» Passage provided

+++

What MARSEARS is (at a glance)

M–A–R–S–E–A–R–S =
Modelling → Awareness-raising → Receptive processing → Structured production → Expansion → Autonomous recall → Routinization (fluency) → Spontaneity.

At KS3, I typically plan a term as ~20–24 lessons split into five sub-units: the first four run MARSEA with new material, and the fifth is RS to consolidate/automatise and interleave old with new. This creates repeated encounters, steadily shifts the load from input to output, and culminates in unplanned speech under time pressure.

How a term typically unfolds (macro view)

  • Sub-units 1–4 (MARSEA): new sentence patterns taught and practised (input-heavy → pushed output → brief grammar focus → quick checks).
  • Sub-unit 5 (RS): fluency training and spontaneous tasks that recycle the whole term’s “universals” (core phonics, lexis, grammar) plus items from earlier terms.

Please note: average-attaining groups usually need 1.5–2 lessons for the Structured production phase, not just one.

The 8 stages (micro view)

1) Modelling

Goal: Establish clear sentence patterns with high comprehensibility.
How: Present with Sentence Builders (optionally preceded by flashcards to wake up prior lexis/grammar, e.g., auxiliaries for a French perfect tense unit). Keep input tightly controlled and meaning-rich.

You do: brief, lively teacher modelling; choral/individual echo of whole chunks, not isolated words.

2) Awareness-raising

Goal: Make learners notice the key features they’ll need to hear/see again.
Focus:

  • SSC (sound–spelling mappings), phonotactics/liaison, intonation, grammar/syntax—all as short pop-ups embedded in modelling.

You do: 30–90-second “pop-up” moments while modelling: “Listen for the /ʒ/; spot the clitic; where’s the boundary?”

3) Receptive processing

Goal: Turn models into robust decoding and parsing skills before output.
Two parts (especially Y7–Y9):

  1. Sentence-level work: rapid, enjoyable listening/reading tasks that target phoneme/syllable decoding, segmentation, lexical access, parsing and meaning.
  2. Connected texts: narrow listening/reading (near-identical texts), 90%+ comprehensible input, input flooding + input enhancement (acoustic/visual) so the target forms recur and “pop”. I call this Listening-As-Modelling (LAM) and Reading-As-Modelling (RAM)—input that is deliberately teaching you how to speak/write later.

+++

» Problems to work on
1 – List the eight stages that make up MARSEARS, in the order the MARSEARS passage gives them.
2 – From the MARSEARS passage, extract the text between "Goal: Establish clear" and "controlled and meaning-rich.", inclusive.
The data that follows comes from a separate source.

» Source material
+++

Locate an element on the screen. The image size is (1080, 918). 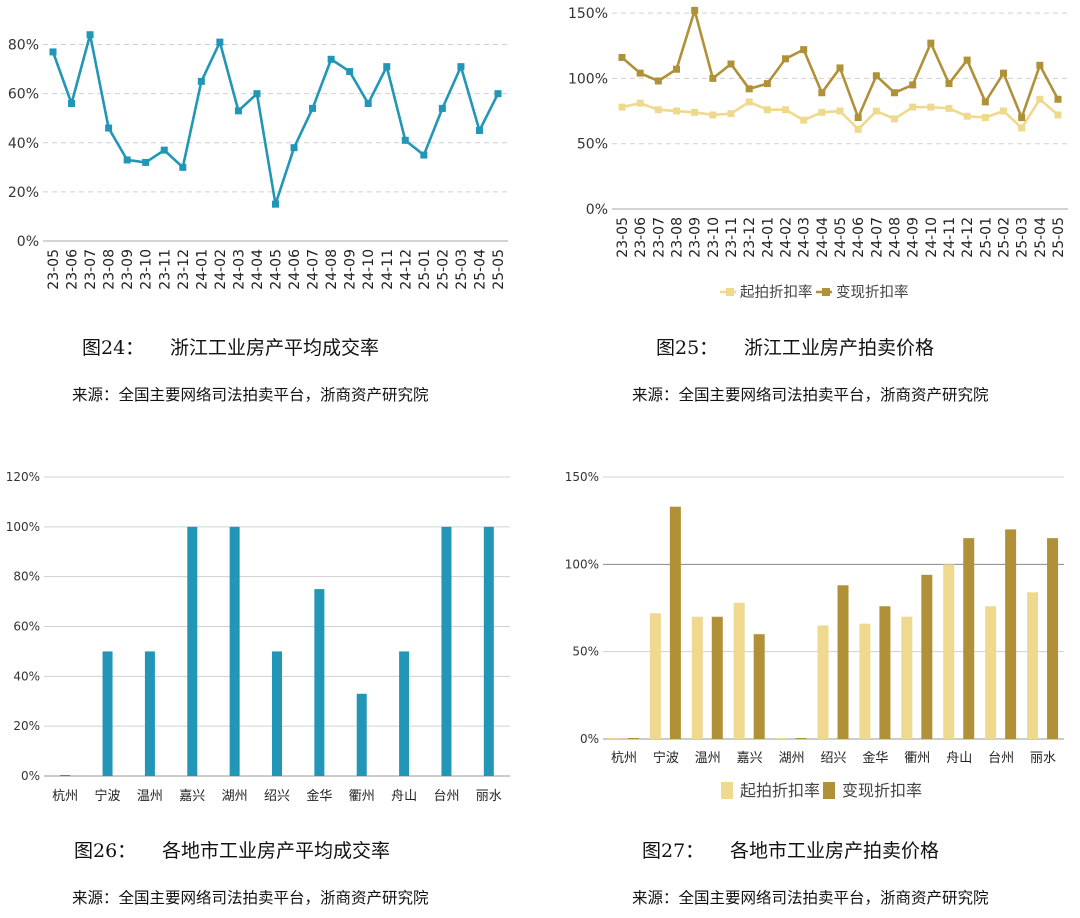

+++

» Responses per task
1 –
1. Modelling
2. Awareness-raising
3. Receptive processing
4. Structured production
5. Expansion
6. Autonomous recall
7. Routinization (fluency)
8. Spontaneity

2 –
Goal: Establish clear sentence patterns with high comprehensibility.
How: Present with Sentence Builders (optionally preceded by flashcards to wake up prior lexis/grammar, e.g., auxiliaries for a French perfect tense unit). Keep input tightly controlled and meaning-rich.